Bedah Buku Jalan Pulang, Seni Mengelola Takdir, Prof Sudharto: Siapa yang Malas Akan Tergilas,
Prof Sudharto dan Rektor USM DR Supari ST MT dalam acara bedah buku Jalan Pulang Seni Mengelola Takdir karya Prof DR Komaruddin Hidayat MA PhD di Auditorium Widjatmoko USM. (foto : ist)
Semarangsekarang.com (Semarang),- Di hadapan peserta acara bedah buku, Ketua Pembina Yayasan Alumni Undip, Prof. Sudharto P. Hadi, MES., PhD mengatakan, dalam pandangannya, ada 3 pelajaran yang bisa diambil dalam buku ini. Perjalanan Mas Komar dari Muntilan ke Jakarta, adalah sebuah hijrah, yang bukan hanya hijrah lahiriah tetapi juga hijrah rohaniah. Kata kuncinya dalam salah satu pelajaran adalah siapa yang malas akan tergilas, siapa yang melangkah berjalan tegap pasti sampai tujuan”.
Ungkapan tersebut disampaikan Prof. Sudharto P. Hadi, MES.,PhD., saat menjadi Pembahas dalam Bedah Buku ”Jalan Pulang : Seni Mengelola Takdir” karya Prof. Dr. Komaruddin Hidayat, M.A.,Ph.D. Acara tersebut berlangsung di Auditorium Ir. Widjatmoko Universitas Semarang (USM), pada pada Jumat (26/7/2024).

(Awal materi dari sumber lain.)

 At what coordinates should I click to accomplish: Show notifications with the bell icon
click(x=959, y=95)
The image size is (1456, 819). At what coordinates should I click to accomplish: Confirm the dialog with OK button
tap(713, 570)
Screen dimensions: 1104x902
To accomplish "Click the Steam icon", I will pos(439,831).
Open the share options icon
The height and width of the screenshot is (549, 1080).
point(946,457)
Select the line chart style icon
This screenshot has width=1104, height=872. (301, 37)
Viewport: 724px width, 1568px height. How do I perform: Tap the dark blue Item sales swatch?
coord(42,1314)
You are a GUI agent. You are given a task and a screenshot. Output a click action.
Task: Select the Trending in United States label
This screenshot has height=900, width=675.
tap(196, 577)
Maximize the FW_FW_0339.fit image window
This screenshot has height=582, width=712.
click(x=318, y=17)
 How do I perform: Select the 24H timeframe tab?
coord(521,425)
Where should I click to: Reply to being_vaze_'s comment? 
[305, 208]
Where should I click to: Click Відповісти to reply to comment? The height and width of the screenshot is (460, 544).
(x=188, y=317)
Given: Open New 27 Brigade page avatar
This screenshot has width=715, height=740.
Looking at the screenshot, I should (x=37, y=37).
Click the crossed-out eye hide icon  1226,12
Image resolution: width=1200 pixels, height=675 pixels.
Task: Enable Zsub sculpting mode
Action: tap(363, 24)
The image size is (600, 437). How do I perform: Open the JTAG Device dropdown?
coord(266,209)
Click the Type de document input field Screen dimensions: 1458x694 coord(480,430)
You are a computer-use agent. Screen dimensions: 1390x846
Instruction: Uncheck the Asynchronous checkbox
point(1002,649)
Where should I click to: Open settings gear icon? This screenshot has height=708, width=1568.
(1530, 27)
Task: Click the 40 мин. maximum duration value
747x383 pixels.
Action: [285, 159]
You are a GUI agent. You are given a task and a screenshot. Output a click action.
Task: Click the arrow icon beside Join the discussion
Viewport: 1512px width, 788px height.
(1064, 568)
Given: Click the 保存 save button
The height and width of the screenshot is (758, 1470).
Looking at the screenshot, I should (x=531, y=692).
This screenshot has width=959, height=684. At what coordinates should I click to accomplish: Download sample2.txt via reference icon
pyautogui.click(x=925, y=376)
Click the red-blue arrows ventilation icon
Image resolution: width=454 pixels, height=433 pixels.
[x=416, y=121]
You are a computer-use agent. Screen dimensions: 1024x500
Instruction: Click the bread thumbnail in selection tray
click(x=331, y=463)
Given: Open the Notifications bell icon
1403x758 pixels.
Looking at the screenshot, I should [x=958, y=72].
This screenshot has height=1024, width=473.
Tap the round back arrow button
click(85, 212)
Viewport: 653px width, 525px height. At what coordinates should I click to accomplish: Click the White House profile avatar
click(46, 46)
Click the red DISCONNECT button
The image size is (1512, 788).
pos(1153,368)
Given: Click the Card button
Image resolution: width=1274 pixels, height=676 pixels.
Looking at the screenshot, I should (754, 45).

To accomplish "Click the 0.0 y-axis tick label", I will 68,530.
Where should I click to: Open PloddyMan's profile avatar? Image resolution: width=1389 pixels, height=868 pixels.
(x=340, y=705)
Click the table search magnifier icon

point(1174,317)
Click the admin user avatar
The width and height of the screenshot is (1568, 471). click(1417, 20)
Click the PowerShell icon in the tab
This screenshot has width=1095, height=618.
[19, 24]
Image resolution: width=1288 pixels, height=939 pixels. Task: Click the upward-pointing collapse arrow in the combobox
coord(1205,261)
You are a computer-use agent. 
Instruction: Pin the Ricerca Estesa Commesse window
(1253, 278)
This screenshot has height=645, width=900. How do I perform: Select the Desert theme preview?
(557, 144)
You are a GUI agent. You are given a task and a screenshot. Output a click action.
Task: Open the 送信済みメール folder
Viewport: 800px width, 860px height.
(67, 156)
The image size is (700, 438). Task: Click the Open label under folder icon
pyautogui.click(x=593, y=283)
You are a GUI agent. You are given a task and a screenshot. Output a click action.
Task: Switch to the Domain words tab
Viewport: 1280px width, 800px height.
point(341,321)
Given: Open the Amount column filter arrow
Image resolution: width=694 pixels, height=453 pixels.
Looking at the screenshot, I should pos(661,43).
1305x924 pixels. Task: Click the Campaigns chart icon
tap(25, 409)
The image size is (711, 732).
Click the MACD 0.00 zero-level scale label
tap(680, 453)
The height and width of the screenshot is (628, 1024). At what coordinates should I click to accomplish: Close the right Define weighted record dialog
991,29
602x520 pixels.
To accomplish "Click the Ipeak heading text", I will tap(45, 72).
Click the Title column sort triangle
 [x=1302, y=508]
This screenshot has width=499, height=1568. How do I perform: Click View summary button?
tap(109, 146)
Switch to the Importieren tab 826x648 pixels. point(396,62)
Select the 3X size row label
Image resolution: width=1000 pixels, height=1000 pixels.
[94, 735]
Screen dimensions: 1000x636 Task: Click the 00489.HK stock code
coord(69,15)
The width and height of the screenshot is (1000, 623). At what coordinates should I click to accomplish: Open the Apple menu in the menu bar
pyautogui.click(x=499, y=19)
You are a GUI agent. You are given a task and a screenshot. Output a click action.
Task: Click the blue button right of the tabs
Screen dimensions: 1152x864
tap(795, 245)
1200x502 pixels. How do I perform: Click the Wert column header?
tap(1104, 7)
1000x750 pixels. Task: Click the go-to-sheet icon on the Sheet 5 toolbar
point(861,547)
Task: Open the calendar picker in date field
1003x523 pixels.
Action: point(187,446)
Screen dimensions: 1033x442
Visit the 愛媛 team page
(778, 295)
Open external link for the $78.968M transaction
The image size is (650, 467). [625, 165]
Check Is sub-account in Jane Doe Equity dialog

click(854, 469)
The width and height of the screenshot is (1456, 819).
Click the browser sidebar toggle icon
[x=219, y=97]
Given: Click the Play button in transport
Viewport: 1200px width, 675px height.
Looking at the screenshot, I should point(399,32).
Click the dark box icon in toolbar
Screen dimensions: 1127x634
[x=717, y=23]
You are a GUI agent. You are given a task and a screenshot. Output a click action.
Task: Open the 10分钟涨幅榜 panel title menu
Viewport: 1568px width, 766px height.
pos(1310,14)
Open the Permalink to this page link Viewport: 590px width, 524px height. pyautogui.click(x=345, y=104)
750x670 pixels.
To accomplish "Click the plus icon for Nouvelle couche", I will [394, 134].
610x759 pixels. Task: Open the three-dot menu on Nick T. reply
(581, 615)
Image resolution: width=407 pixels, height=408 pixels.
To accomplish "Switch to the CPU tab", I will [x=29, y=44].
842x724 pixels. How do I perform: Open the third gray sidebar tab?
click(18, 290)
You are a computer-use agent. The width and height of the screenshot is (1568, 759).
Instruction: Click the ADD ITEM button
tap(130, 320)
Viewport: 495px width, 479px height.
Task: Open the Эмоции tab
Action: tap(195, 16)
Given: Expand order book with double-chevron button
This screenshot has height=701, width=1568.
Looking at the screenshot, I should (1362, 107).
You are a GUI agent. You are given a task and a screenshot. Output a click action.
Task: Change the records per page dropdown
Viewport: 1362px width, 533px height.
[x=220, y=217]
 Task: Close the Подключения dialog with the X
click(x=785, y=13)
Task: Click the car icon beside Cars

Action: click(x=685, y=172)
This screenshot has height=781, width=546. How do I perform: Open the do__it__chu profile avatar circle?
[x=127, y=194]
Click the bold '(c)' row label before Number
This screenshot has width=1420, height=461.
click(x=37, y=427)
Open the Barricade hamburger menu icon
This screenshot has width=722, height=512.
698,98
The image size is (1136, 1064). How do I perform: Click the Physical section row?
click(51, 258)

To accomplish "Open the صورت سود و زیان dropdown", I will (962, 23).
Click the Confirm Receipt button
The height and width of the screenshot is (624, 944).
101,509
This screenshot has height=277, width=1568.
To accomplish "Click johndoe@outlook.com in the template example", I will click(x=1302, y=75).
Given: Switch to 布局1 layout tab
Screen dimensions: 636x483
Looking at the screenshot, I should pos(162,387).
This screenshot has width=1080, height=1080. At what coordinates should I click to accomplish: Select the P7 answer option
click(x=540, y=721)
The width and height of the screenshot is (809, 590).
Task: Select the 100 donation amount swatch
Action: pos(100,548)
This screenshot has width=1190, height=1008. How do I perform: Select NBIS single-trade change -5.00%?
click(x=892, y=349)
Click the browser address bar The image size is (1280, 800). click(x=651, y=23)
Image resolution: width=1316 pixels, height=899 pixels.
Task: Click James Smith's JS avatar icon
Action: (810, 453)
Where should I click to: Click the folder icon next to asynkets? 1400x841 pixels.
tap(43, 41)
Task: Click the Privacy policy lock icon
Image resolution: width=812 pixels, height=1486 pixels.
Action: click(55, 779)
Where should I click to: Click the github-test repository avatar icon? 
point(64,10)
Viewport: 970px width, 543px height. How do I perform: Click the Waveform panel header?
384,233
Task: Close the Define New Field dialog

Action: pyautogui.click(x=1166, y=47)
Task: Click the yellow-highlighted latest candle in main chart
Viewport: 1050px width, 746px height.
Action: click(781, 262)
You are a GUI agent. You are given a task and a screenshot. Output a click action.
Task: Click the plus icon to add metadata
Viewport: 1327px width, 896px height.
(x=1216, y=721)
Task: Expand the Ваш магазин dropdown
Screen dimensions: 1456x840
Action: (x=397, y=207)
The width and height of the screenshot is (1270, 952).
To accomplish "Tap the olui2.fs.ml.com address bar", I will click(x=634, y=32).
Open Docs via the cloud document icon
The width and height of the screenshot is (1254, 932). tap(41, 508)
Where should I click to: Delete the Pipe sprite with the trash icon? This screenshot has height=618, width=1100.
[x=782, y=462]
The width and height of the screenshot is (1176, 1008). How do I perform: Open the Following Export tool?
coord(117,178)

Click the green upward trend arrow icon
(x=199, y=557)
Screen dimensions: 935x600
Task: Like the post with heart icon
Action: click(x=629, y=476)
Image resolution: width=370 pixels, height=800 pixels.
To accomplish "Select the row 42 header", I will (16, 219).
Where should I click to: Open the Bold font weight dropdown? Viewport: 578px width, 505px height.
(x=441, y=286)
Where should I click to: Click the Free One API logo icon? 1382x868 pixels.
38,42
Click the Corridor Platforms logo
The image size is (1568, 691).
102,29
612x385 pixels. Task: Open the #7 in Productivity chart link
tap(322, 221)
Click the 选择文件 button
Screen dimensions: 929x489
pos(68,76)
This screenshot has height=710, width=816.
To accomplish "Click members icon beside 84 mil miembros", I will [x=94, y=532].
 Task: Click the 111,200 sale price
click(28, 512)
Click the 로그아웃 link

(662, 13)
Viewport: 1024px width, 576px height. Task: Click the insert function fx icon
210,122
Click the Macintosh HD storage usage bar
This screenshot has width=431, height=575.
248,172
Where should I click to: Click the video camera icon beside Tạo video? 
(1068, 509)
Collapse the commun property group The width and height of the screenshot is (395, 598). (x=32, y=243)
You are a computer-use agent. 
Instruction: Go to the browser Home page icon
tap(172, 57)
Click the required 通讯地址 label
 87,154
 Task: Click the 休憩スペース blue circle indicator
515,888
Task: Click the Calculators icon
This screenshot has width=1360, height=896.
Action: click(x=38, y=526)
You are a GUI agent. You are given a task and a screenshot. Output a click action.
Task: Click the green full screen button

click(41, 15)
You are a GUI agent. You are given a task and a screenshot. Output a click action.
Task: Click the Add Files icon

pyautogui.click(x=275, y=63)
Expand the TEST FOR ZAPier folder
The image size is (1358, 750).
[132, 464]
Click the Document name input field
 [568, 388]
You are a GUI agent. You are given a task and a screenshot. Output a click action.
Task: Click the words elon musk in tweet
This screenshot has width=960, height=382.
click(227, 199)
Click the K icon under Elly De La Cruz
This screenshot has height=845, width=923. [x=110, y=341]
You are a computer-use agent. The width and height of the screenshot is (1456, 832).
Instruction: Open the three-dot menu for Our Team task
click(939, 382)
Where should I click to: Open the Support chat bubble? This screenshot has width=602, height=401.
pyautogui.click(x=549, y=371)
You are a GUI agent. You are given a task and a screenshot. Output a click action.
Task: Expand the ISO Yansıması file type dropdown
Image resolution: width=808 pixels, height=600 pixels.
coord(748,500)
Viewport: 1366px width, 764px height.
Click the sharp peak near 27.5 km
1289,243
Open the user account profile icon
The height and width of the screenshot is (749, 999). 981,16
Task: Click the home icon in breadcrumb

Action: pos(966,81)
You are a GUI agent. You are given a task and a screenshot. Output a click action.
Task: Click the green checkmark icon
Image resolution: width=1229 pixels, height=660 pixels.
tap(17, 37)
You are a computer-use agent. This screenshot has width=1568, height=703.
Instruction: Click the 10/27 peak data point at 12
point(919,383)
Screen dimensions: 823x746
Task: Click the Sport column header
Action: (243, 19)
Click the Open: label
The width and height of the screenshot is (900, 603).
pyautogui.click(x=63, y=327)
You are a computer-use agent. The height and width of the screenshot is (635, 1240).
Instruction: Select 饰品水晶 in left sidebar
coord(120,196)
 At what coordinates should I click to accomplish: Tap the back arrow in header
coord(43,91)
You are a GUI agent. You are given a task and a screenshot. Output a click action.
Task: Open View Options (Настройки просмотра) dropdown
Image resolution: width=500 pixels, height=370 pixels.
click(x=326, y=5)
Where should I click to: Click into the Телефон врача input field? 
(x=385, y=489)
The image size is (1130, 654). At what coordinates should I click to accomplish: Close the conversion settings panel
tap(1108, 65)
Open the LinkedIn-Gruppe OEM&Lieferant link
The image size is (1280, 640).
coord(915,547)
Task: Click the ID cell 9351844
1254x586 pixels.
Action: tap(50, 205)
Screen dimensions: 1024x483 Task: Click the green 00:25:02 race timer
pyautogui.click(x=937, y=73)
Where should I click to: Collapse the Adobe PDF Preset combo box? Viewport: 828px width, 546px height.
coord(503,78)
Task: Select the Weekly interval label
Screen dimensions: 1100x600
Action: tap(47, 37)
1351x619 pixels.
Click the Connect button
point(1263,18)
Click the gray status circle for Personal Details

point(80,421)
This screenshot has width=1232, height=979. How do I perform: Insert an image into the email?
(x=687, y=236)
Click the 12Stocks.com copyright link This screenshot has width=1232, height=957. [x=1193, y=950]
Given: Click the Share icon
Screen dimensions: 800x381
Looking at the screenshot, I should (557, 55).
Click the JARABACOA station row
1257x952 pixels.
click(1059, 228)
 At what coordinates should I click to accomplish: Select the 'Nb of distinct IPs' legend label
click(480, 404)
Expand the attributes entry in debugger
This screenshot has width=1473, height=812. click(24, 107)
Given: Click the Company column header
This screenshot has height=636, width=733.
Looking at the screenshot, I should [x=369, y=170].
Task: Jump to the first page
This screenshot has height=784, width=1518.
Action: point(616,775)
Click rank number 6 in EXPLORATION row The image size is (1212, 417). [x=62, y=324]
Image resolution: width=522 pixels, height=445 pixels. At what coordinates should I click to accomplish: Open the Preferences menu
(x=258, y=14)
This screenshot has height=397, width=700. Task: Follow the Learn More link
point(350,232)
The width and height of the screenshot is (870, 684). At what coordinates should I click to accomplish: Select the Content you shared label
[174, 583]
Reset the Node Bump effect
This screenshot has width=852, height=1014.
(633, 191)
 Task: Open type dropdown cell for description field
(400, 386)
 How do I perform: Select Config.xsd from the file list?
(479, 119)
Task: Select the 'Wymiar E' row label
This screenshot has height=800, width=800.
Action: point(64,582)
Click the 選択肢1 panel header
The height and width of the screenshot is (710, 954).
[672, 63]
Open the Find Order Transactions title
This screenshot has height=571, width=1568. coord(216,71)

Kegiatan itu dihadiri mantan Menteri Riset Teknologi dan Pendidikan Tinggi (Ristek Dikti), Prof. H. Muhammad Nasir, Ph.D., Ketua Pengurus Yayasan Alumni Undip, Prof Dr Ir Kesi Widjajanti SE MM, Rektor USM, Dr. Supari, S.T.,.M.T., Rektor Undip, Prof. Dr. Suharnomo, S.E.,M.Si., dosen UIN Walisongo Dr. KH. Muhammad In’amuzzahidin, M.Ag., pengurus DPD IKA Undip Daerah Khusus Jakarta, dan Presiden BEM USM, Asura Firay. Selain itu juga hadir jajaran Ikatan Ibu-Ibu USM, para Wakil Rektor USM, Sekretaris Universitas, para Dekan USM, Direktur Pascasarjana USM, para Kaprodi, dan sejumlah mahasiswa.
”Ketika membaca autobiografinya Mas Komar ini mengalir, lugas, dan jujur. Biasanya biografi ditulis orang lain yang isinya kompilasi pesan kesan pandangan dari kolega, atasan, bawahan ditulis dalam buku. Tapi ini ditulis oleh diri sendiri. Salah satu resiko menulis biografi diri sendiri itu melenceng. Tapi dengan tulisan yang lugas, jujur, itu, unsur melenceng itu jadi kecil,” kata Prof. Sudharto.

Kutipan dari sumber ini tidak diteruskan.